Au bord d’une rivière, quatre femmes lessivent les draps. L’une d’entre elles se met à chanter, les autres la suivent tout en secouant les larges tissus blancs au dessus des hautes herbes, sous les yeux ébahis d’un petit garçon. Soixante ans plus tard, le soleil de plomb de cette belle journée a disparu, mais son souvenir est encore chaud dans la mémoire de Salvador Mallo, devenu cinéaste de renom.
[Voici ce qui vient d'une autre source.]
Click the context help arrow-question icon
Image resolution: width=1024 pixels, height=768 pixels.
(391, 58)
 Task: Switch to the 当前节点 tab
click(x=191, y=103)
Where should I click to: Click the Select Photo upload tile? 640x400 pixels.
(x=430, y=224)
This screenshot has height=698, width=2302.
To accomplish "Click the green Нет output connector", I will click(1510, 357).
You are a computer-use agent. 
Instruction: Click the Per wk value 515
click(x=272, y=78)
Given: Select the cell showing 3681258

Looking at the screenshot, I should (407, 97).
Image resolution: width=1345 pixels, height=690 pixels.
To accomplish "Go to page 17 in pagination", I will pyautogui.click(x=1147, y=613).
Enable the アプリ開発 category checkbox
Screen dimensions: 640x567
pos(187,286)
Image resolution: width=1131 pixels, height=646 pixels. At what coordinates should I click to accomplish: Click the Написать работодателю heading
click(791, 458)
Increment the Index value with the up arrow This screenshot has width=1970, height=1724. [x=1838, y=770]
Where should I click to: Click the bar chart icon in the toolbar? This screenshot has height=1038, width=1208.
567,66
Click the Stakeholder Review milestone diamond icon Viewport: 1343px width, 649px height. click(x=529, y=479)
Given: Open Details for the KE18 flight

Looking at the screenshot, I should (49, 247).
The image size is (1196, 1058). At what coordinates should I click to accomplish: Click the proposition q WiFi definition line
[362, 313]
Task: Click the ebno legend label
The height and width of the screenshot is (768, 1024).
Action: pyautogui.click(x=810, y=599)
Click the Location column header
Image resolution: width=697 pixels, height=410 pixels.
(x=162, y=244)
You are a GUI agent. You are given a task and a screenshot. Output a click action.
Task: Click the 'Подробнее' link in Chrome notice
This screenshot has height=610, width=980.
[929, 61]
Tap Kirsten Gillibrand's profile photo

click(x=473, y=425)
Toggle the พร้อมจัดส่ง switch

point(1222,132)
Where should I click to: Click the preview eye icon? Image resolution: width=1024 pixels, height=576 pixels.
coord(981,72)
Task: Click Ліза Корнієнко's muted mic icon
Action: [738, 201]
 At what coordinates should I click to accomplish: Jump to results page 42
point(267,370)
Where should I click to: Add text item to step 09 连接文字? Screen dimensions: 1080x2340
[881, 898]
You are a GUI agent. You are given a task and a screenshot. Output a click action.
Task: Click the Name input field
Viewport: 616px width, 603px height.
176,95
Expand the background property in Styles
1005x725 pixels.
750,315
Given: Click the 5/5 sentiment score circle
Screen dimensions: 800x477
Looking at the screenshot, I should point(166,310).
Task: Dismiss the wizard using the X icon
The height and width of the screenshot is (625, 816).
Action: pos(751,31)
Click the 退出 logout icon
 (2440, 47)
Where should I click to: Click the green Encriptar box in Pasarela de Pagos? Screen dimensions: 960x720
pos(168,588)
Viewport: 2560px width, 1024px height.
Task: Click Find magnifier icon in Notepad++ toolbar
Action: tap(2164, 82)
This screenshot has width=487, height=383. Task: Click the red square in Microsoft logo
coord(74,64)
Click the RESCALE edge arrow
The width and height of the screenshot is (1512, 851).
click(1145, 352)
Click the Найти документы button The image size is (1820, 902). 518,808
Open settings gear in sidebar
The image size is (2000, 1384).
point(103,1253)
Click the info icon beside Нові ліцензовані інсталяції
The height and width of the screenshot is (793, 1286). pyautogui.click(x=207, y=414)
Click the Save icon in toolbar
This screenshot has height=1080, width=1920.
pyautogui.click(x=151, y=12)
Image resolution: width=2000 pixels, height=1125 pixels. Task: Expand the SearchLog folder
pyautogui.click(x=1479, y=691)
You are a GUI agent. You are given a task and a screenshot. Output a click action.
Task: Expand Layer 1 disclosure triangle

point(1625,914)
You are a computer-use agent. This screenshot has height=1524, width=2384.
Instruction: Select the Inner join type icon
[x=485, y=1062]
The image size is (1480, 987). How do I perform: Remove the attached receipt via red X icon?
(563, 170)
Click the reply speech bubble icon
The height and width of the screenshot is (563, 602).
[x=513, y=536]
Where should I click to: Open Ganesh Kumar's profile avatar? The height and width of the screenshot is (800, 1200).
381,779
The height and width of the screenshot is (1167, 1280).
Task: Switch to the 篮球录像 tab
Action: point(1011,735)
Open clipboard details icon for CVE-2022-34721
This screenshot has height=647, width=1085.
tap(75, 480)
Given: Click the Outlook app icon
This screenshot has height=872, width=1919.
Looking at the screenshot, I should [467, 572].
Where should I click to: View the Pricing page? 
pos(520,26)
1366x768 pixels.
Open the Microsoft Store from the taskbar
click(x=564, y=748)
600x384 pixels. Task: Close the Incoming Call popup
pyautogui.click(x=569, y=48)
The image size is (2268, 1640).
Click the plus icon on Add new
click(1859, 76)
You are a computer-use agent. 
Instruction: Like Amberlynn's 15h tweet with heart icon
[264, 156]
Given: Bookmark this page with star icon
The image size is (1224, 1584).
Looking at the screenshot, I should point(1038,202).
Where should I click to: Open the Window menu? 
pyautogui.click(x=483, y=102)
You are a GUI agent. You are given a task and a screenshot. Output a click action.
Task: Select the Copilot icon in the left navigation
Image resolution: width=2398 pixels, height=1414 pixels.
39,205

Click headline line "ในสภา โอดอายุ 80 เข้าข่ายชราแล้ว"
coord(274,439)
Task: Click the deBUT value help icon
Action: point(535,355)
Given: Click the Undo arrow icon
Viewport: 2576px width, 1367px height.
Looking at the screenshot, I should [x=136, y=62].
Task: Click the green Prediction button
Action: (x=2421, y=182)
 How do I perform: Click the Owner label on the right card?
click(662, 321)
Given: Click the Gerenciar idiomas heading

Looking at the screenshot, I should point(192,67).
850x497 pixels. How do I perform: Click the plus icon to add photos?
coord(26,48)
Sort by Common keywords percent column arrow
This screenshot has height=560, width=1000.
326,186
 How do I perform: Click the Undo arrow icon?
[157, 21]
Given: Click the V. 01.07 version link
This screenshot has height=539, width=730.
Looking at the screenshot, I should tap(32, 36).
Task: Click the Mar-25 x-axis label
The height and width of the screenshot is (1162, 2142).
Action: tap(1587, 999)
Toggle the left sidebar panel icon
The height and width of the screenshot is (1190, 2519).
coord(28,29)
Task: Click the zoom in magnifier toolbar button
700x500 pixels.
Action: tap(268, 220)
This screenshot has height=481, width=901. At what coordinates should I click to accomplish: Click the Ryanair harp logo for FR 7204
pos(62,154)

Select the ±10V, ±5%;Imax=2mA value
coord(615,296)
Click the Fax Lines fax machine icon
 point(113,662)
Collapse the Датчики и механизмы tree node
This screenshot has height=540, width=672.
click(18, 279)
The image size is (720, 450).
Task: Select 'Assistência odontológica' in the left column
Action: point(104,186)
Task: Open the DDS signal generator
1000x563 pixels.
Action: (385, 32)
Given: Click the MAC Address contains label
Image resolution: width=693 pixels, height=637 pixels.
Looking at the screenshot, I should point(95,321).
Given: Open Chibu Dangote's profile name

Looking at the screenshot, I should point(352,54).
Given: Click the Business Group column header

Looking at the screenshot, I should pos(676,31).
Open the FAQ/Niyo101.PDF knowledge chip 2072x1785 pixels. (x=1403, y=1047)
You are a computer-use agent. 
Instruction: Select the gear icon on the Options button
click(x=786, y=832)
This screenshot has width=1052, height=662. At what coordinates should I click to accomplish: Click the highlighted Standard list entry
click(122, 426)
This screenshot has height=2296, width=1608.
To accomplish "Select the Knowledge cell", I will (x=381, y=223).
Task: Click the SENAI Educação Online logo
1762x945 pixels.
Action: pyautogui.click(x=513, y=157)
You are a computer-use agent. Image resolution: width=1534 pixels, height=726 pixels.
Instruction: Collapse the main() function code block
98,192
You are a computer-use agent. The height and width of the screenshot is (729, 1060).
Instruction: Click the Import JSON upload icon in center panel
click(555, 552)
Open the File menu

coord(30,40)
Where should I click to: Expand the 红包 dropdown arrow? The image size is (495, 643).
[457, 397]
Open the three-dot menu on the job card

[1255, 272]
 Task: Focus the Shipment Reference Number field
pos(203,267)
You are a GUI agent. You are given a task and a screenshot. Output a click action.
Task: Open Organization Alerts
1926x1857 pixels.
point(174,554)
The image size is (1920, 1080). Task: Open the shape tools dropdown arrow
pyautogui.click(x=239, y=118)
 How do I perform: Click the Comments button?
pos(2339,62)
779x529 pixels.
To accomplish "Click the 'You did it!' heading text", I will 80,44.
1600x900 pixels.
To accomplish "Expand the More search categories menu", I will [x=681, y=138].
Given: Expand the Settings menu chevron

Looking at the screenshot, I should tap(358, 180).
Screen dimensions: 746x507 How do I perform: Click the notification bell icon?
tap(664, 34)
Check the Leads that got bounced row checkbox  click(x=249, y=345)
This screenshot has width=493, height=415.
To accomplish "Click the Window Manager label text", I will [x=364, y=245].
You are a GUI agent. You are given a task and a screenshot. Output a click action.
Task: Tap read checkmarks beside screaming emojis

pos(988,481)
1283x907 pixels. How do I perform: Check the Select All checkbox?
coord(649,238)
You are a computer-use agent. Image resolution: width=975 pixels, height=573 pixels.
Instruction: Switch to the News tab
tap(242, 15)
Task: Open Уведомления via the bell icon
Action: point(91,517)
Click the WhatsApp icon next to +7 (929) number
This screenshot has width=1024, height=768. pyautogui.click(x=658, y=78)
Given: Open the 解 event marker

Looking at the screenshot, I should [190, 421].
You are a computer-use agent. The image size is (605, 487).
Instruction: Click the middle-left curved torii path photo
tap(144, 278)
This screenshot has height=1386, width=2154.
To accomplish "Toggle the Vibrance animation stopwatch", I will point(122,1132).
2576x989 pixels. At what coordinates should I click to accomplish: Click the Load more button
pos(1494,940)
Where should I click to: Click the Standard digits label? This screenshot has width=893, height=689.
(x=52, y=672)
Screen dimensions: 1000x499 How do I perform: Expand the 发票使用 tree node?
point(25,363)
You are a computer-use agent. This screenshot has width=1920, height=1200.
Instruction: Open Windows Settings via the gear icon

Il habite à Madrid un appartement décoré par de trop nombreuses sculptures modernes et scènes de vie encadrées, seul subterfuge du réalisateur pour peupler sa solitude.

Paralysé par sa mélancolie et un mal de dos, Salvador ne crée plus depuis des années et s’est coupé de tout son entourage cinématographique. Lorsqu’il apprend que son plus grand succès Sabor est restauré par la Cinémathèque, il décide de renouer avec son interprète principal Alberto Crespo vingt après qu’une brouille les ait séparés. Ces retrouvailles (et la découverte de l’héroïne) font renaître chez le cinéaste déprimé l’envie d’écrire, de filmer, en se replongeant dans son passé d’enfant, d’homme et d’amant.

Dans une autofiction et sous l’avatar d’Antonio Banderas, Pedro Almodovar signe sans conteste son film le plus personnel, un journal intime piqué de romanesque, magnifiquement pensé pour le cinéma. Il replace par exemple des souvenirs d’enfance dans des lieux insolites, parfaits pour raconter des histoires. Issu d’une famille pauvre, le personnage de Salvador Mallo est amené à déménager à Paterna dans la région de Valence, dans une maison troglodyte qu’il perçoit comme un génial terrain de jeu, tandis que sa mère déplore l’obligation d’habiter une “caverne”. Un unique point de lumière ensoleille la cuisine, comme un projecteur braqué sur l’endroit qui deviendra le théâtre des plus belles découvertes de l’enfant : la littérature (son premier pas vers le cinéma), et les premiers émois amoureux.

Douleur et Gloire ne ressemble pas au film déjanté type d’Almodovar. Ce n’est sans doute pas l’âge qui a poussé le cinéaste de presque soixante-dix ans à ranger son folklore, mais le sujet du film, introspectif et solennel. Sans lourdeur aucune, Almodovar confirme son goût pour les décors et les costumes multicolores, les éclats d’humour et de folie, comme lorsqu’Alberto et Salvador se disputent par haut parleurs interposés devant le public de la Cinémathèque, ou encore cette merveilleuse séquence où Alberto, seul en scène, danse devant un écran blanc. L’inattendu trône toujours, dans une vie comme dans un scénario. La fougue du baiser entre Salvador et son amant retrouvé, pourtant absente du script original et ajoutée la veille du tournage, s’impose comme la représentation ultime du feu d’une passion amoureuse d’antan que le temps ne pourra éteindre.

Le film, présenté en compétition officielle du Festival de Cannes, n’en partira certainement pas bredouille. Difficile de choisir entre récompenser la sidérante interprétation d’Antonio Banderas, plus beau et émouvant que jamais, Penelope Cruz dans le rôle secondaire de la mère de Salvador, en Sophia Loren hispanique, ou encore le maestro ultime de cette fresque passionnelle, Pedro Almodovar au sommet de sa gloire.